As programming approaches and foundations have evolved, application programming interfaces (APIs) and programming schemas have been developed to standardize and unify programming methodologies that were previously multi-variant and relatively incompatible. Modem programming therefore often involves employing APIs and schemas in conjunction with reusable libraries. Unfortunately, this evolution has inadvertently created many inefficient programming artifacts that are actually spread and perpetuated by these standardizations programming constructs. For example, one resulting software programming artifact is a duality between reference types and value types.
Reference types are variables that are stored on a heap and referenced by a pointer stored on the stack. Value types are variables that are stored directly on the stack. Consequently, variables that are represented as reference types can be uninitialized (termed “null”), but variables that are represented as value types cannot be established in an uninitialized condition without risking indeterminate or even catastrophic results. This nullification issue can present problems in a myriad of situations, including data base accessing.
Support for nullability across all types, including value types, is essential when interacting with null supported languages, such as database languages (e.g., SQL). A database language may use a null value to indicate that the actual data value is unknown or missing. By providing null support within a general purpose programming language null-supported languages and programming languages may be integrated (e.g., code in the C# programming language may read, write or interpret nullable fields in a database language).
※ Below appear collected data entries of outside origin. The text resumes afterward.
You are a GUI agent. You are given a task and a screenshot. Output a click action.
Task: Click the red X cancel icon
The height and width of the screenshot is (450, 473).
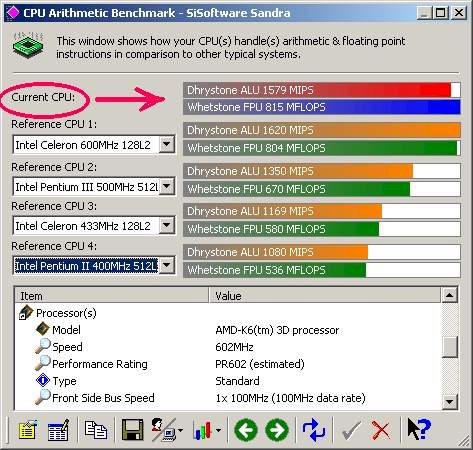click(x=381, y=430)
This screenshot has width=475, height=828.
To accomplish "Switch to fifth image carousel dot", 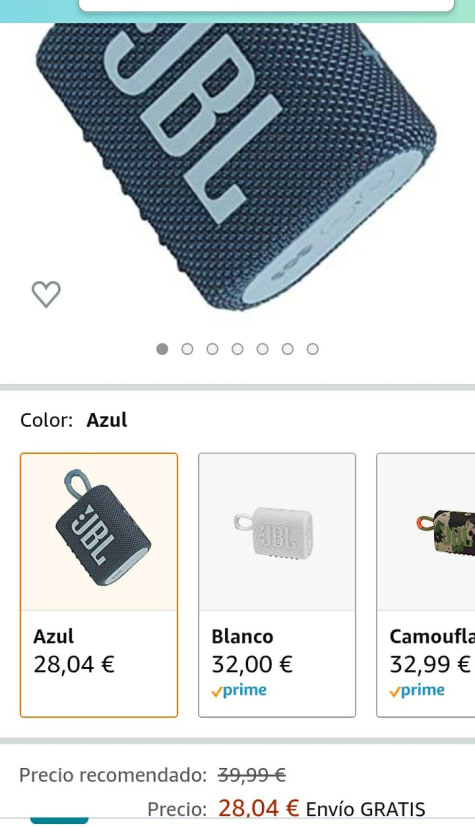I will [x=262, y=349].
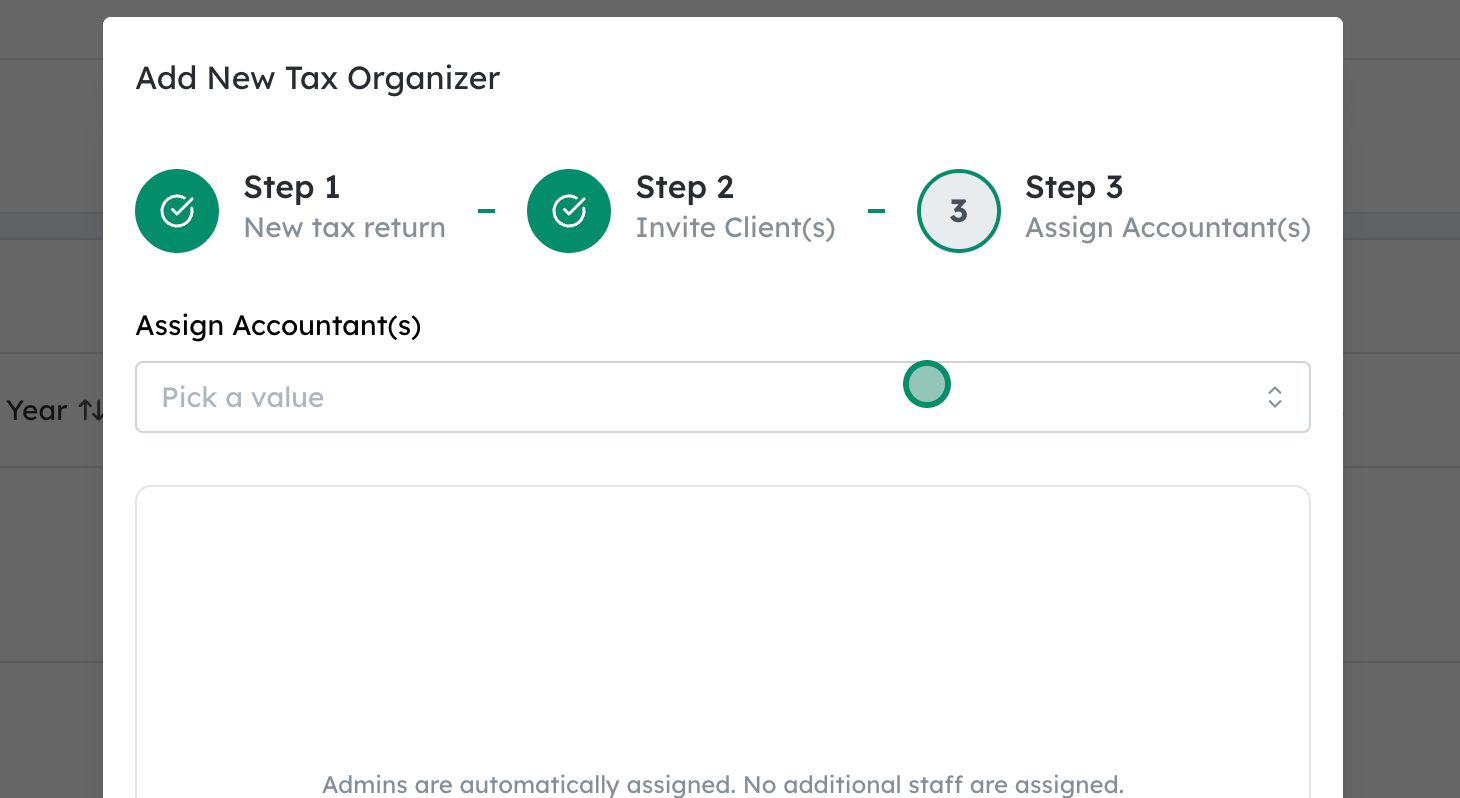Click the dash separator between Step 2 and Step 3

click(877, 211)
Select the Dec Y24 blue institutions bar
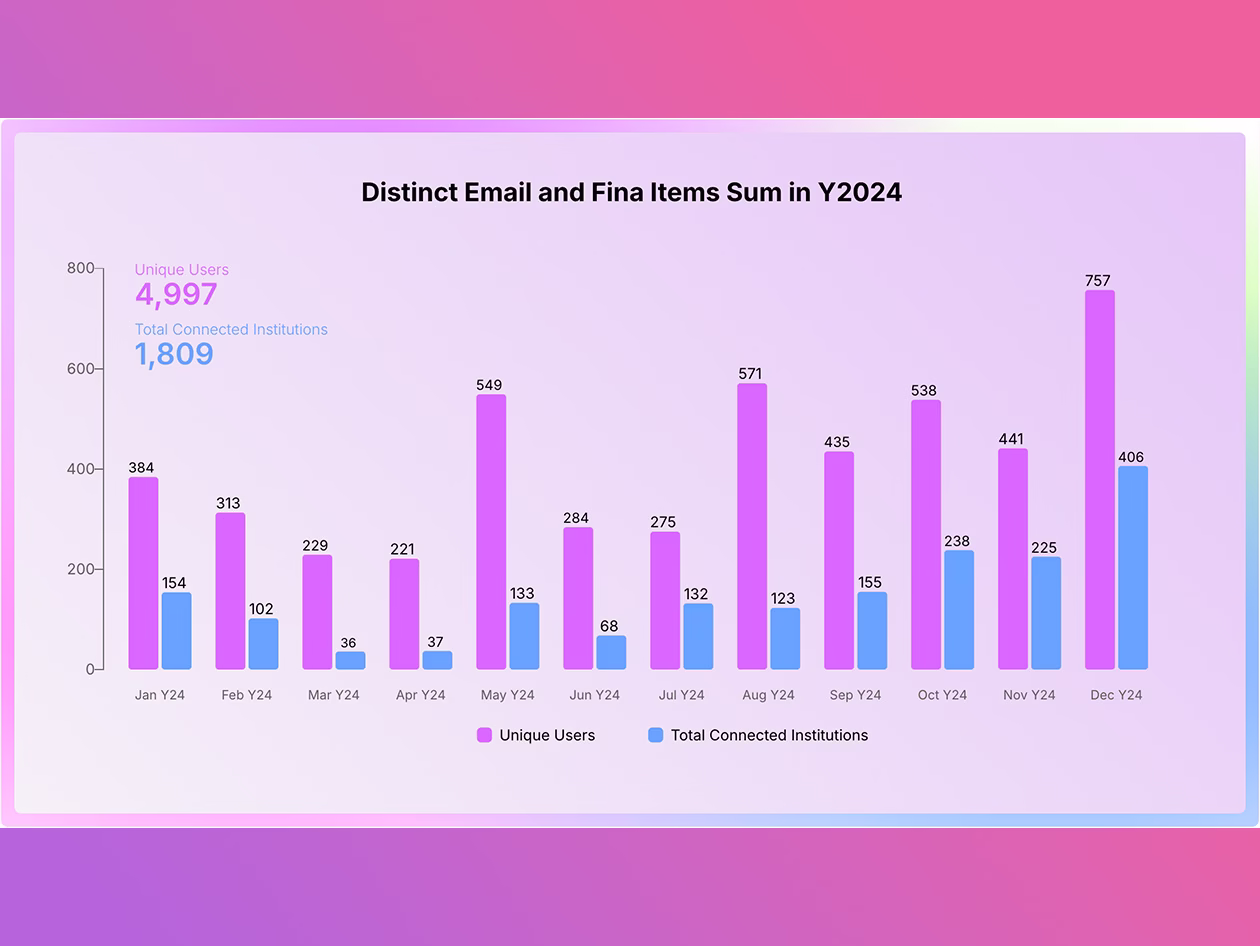The image size is (1260, 946). coord(1133,568)

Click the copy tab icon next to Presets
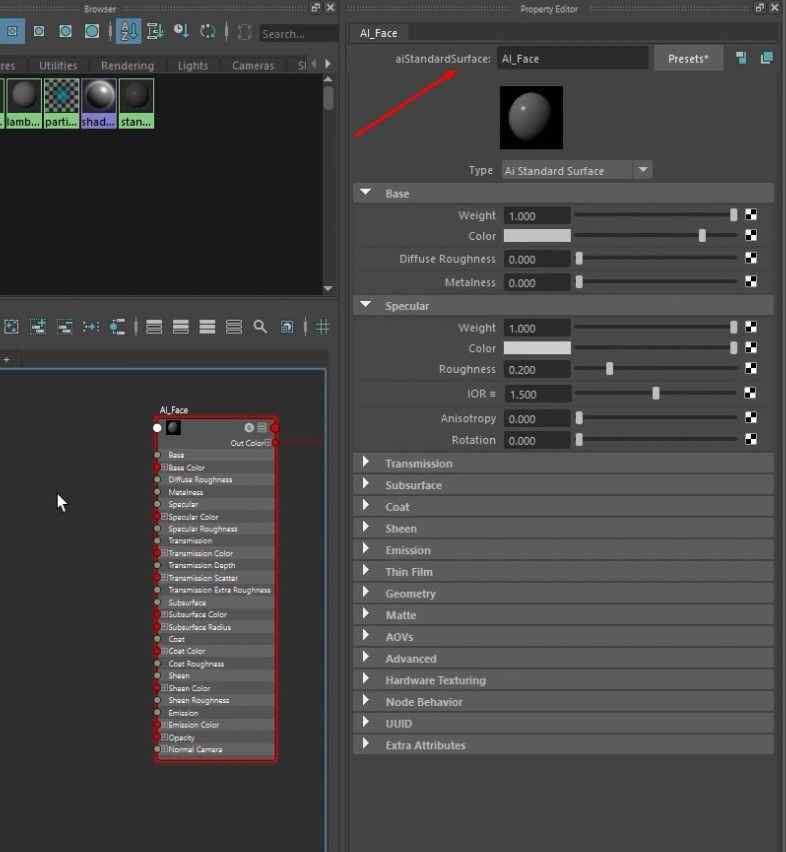[x=766, y=58]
General purpose programming languages have historically provided little or no null support. Many approaches exist for handling nulls and value types without direct language support, but all have shortcomings. For example, one approach is to use a “special” value (such as −1 for integers) to indicate null, but this only works when an unused value can be identified. Another approach is to maintain Boolean null indicators in separate fields or variables, but this does not work well for parameters and return values. A third approach is to use a set of user-defined nullable types, but this only works for a closed set of types.
Certain general purpose programming languages supply a nullable type (e.g., C# 2.0) to provide for nullability across all types, including value types. A nullable type may be implemented using a multi-element structure containing a Boolean null indicator and an element which contains the value of the instance of the nullable type when the instance of the nullable type does not represent null. Although the nullable type provides a method for setting a value type to null, the structure used to implement the nullable type is itself an instance of a value type. Use of a structure that is inherently an instance of a value type to represent an instance of a reference type leads to inconsistent and counterintuitive results under certain circumstances.